··· Data for this exercise

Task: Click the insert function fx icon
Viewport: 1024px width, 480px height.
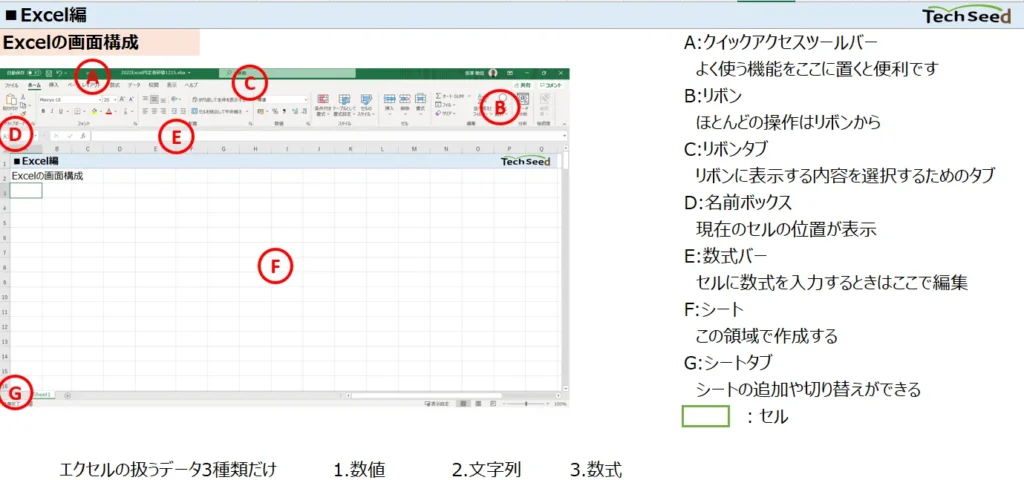Action: pos(83,136)
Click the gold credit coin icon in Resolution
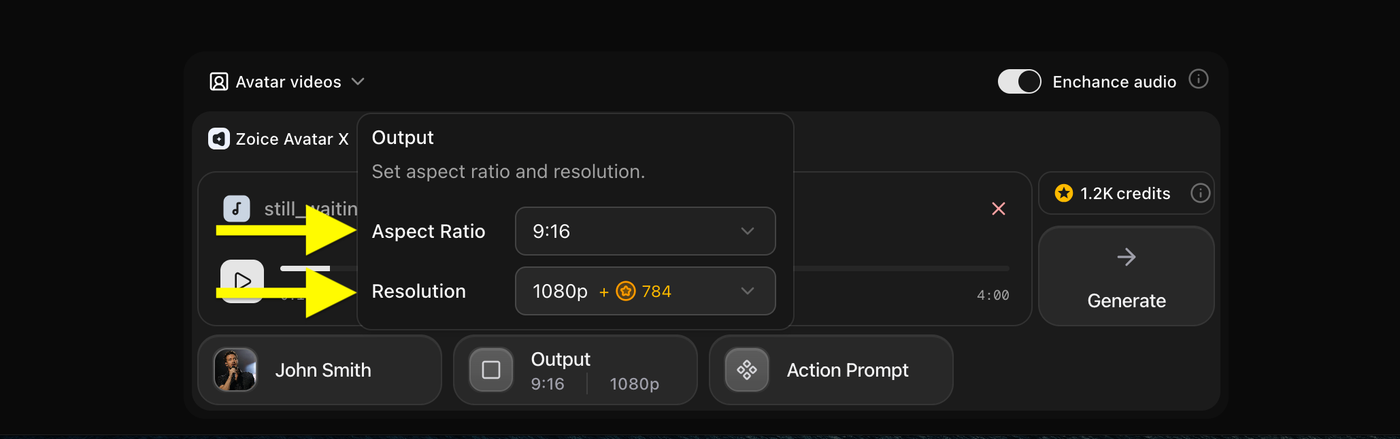This screenshot has width=1400, height=439. [x=626, y=292]
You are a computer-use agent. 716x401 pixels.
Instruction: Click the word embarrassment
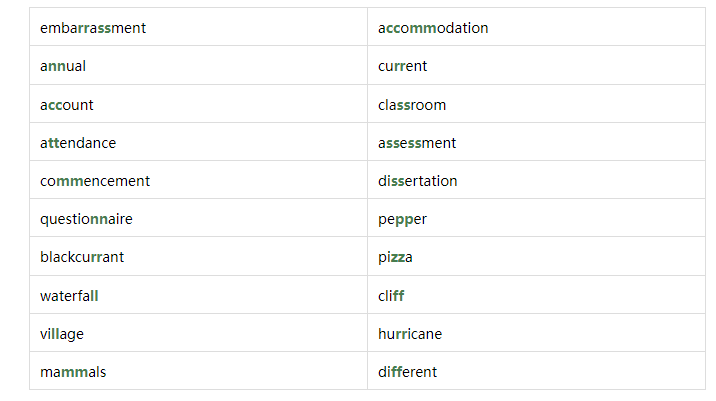point(93,28)
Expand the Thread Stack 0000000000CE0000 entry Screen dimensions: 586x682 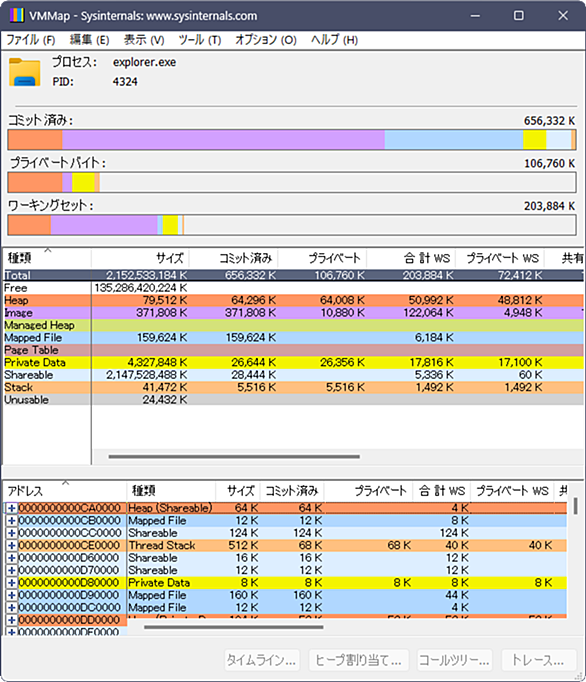click(x=12, y=545)
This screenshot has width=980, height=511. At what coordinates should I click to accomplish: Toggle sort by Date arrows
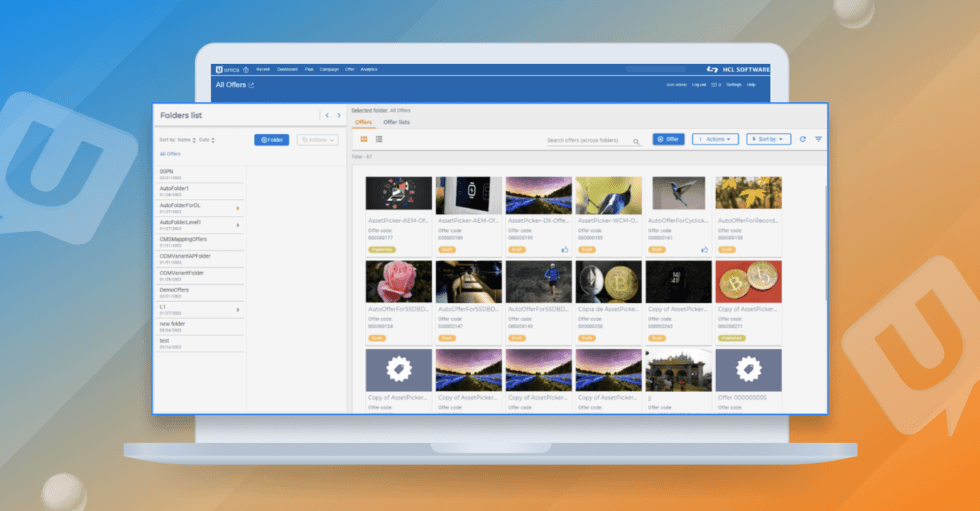[213, 140]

······

• **Description of the task**
Transcribe exactly the lines from the one with "This screenshot has width=980, height=511." to the last line of the records, both included, so that no picture appears in the copy.

• **Result**
This screenshot has width=980, height=511. At what coordinates should I click to accomplish: Toggle sort by Date arrows
[213, 140]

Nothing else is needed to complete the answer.